Work required
Your answer should consist solely of the lines from the first line of the data through the line with "Task: Click the app icon in Lead Type field", each reproduced exactly.

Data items
_ _ _

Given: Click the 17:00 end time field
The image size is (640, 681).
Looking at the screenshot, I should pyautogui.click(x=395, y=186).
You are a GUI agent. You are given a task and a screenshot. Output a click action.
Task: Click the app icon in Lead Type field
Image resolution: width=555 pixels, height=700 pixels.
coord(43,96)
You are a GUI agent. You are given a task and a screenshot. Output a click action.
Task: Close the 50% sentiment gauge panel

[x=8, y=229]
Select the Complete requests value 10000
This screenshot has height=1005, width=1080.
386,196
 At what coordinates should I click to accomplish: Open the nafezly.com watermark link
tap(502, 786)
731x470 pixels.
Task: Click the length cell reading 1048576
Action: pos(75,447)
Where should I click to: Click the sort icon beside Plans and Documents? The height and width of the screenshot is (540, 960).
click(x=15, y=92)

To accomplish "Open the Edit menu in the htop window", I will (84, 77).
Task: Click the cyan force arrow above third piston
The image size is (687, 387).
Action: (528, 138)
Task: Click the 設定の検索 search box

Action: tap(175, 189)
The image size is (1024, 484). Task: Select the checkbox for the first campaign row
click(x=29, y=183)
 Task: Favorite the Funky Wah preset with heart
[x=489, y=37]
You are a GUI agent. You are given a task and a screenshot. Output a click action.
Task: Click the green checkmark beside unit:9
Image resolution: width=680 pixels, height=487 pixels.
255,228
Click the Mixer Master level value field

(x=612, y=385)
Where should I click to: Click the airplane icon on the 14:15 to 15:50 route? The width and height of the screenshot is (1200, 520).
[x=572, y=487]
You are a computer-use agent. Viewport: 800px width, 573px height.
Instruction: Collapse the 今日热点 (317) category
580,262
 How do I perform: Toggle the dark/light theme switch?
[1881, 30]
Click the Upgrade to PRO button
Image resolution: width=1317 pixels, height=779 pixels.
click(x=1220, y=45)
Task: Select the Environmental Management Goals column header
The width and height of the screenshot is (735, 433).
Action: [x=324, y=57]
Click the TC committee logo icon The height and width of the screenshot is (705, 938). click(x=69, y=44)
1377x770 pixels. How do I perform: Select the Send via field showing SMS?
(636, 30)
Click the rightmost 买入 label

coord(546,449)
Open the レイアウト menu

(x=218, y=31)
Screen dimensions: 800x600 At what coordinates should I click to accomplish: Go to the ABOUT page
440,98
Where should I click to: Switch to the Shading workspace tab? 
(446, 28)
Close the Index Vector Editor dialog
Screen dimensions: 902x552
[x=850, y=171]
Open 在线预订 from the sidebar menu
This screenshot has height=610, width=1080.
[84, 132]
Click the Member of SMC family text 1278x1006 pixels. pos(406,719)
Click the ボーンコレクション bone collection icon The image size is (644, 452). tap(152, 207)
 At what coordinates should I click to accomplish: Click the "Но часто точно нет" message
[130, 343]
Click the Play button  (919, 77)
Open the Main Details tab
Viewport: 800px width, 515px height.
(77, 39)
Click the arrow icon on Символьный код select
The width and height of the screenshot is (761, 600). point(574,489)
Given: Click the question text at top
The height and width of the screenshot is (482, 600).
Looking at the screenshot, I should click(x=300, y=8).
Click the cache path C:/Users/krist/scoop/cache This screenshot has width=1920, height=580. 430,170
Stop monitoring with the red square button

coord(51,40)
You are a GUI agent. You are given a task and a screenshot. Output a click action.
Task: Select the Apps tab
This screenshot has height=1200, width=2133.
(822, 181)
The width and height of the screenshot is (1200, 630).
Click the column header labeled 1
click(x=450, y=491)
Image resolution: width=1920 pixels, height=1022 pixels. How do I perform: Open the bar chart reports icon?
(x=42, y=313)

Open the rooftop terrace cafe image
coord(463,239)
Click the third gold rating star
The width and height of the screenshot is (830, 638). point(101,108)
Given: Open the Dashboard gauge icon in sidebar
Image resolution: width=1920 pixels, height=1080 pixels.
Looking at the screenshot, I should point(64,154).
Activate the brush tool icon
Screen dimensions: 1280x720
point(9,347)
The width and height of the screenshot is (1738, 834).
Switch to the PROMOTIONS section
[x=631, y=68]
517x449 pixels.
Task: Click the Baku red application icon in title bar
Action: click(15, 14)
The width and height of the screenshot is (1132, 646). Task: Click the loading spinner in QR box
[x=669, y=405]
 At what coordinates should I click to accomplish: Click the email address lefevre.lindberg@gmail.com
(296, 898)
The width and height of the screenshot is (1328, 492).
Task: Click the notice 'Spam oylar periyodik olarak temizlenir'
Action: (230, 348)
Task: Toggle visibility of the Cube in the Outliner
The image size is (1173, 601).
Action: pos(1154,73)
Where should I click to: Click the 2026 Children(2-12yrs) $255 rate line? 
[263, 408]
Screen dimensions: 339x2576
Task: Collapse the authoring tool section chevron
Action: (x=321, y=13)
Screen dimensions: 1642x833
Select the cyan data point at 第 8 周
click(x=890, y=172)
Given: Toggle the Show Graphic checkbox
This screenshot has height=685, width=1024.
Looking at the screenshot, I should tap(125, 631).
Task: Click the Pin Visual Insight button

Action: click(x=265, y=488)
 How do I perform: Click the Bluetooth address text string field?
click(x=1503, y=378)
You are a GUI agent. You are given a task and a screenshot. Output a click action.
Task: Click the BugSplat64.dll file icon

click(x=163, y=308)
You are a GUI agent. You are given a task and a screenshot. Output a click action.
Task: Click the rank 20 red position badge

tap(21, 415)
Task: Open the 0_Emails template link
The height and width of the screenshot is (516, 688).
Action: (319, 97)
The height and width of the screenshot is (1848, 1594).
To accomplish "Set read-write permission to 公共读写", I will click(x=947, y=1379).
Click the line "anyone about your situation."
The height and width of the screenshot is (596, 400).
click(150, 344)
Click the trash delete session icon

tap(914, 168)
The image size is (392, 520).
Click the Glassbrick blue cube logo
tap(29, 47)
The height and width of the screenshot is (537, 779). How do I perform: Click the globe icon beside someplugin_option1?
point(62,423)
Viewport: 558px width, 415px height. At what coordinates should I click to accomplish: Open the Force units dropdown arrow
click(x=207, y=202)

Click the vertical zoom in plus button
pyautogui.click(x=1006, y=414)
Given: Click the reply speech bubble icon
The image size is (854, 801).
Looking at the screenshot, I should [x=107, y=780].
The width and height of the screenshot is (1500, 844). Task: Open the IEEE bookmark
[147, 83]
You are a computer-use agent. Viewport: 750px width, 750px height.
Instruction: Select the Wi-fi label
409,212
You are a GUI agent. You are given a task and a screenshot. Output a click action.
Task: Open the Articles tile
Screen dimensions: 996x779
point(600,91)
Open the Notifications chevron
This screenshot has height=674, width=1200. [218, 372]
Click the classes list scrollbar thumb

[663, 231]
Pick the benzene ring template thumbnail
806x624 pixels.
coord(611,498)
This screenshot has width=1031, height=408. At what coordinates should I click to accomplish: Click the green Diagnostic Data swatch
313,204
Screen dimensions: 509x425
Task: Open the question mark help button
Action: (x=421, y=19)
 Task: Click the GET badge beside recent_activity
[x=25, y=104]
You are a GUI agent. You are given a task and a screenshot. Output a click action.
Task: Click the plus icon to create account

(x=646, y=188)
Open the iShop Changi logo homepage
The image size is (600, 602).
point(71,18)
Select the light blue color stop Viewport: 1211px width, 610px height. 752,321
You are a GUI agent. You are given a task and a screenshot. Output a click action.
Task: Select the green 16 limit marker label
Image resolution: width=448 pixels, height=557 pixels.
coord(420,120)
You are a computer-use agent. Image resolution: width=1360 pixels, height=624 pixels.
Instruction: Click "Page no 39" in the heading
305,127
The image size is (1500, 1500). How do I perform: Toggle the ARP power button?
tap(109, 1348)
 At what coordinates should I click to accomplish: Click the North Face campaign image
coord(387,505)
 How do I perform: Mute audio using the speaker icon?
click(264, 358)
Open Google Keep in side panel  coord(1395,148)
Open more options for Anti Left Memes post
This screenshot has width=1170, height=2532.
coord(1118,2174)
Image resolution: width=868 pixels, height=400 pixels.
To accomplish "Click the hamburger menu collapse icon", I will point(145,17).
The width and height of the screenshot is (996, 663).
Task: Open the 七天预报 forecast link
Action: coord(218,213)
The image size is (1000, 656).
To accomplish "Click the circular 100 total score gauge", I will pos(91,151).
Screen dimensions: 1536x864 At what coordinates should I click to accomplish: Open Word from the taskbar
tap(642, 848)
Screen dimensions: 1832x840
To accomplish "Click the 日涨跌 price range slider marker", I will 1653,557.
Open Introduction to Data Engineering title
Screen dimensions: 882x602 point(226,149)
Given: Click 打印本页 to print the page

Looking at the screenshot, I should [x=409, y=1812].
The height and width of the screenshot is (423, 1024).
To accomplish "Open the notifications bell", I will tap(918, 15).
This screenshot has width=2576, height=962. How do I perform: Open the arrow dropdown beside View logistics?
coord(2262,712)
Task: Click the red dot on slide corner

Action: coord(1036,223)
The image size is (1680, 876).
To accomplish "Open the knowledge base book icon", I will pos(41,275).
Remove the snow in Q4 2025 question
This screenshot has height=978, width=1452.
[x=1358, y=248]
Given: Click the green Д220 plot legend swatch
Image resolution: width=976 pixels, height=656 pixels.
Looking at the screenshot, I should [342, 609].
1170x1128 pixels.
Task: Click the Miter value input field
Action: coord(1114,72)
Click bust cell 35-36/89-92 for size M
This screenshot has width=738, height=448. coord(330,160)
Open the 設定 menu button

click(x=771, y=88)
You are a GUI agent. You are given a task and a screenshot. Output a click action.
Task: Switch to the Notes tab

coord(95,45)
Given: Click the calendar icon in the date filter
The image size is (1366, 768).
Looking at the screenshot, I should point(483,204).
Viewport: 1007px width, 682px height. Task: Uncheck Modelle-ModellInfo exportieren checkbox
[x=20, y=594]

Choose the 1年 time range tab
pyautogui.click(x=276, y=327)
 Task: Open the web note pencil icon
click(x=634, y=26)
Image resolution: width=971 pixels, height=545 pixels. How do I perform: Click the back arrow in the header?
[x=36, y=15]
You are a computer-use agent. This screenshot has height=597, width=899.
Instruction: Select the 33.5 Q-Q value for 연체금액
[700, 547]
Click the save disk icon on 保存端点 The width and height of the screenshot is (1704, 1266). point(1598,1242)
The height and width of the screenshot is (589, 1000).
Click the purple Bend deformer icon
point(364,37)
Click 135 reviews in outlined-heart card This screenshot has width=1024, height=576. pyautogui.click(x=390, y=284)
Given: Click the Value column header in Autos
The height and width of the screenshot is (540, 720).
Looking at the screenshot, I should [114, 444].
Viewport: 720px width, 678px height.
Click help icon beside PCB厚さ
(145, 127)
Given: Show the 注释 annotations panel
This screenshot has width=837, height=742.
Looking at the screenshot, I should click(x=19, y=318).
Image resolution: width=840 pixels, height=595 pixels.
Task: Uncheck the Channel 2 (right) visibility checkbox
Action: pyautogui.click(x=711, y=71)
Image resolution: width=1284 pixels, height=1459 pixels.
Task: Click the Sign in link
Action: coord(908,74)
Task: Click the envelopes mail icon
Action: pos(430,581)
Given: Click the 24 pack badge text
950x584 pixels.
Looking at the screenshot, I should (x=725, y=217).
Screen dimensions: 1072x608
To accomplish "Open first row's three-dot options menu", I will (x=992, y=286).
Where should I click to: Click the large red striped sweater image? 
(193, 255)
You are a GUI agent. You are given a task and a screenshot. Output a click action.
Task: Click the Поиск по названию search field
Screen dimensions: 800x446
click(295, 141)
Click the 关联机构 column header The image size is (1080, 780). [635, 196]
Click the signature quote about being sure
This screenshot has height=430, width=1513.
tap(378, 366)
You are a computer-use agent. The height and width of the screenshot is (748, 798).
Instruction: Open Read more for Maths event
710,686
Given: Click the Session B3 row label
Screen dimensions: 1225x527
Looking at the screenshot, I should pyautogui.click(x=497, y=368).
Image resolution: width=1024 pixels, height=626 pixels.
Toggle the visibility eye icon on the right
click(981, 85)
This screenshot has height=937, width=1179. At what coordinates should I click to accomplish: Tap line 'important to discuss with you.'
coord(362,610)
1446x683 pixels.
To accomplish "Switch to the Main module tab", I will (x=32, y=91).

_ _ _

Answer section
Given: Click the 17:00 end time field
The image size is (640, 681).
Looking at the screenshot, I should pyautogui.click(x=395, y=186).
You are a GUI agent. You are given a task and a screenshot. Output a click action.
Task: Click the app icon in Lead Type field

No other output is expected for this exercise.